You are then left with risk impacts that need to be managed in other ways, the ones that have as variables potential impact and probability. At the initial requirements definition stage, you may be able to make some assumptions regarding the controls that are necessary and the ones that may not be.

Even application of these simple ideas will put you ahead of the majority of software developers. Then as we move toward the design and build stages, risk analysis should begin to test those assumptions made at the requirements stage by analyzing the risks and vulnerabilities inherent in the design. Finally, tests and test planning should be driven by risk analysis results as well.
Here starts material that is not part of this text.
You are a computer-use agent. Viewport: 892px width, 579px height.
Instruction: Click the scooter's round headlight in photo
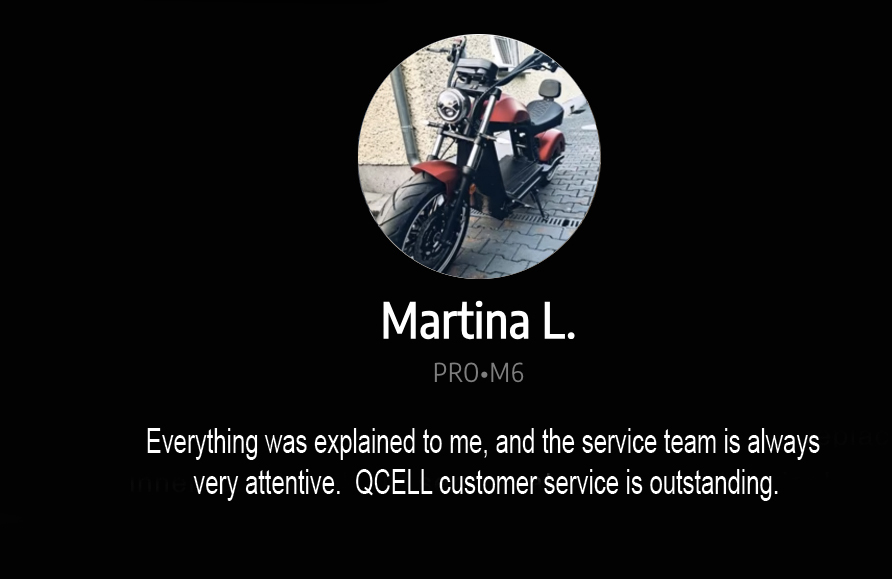pos(452,106)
A Basic Risk Analysis Approach

To encompass the design stage, any risk analysis process should be tailored. The object of this tailoring exercise is to determine specific vulnerabilities and risks that exist for the software. A functional decomposition of the application into major components, processes, data stores, and data communication flows, mapped against the environments across which the software will be deployed, allows for a desktop review of threats and potential vulnerabilities. I cannot overemphasize the importance of using a forest-level view of a system during risk analysis. Some sort of high-level model of the system (from a whiteboard boxes-and-arrows picture to a formally specified mathematical model) makes risk analysis at the architectural level possible.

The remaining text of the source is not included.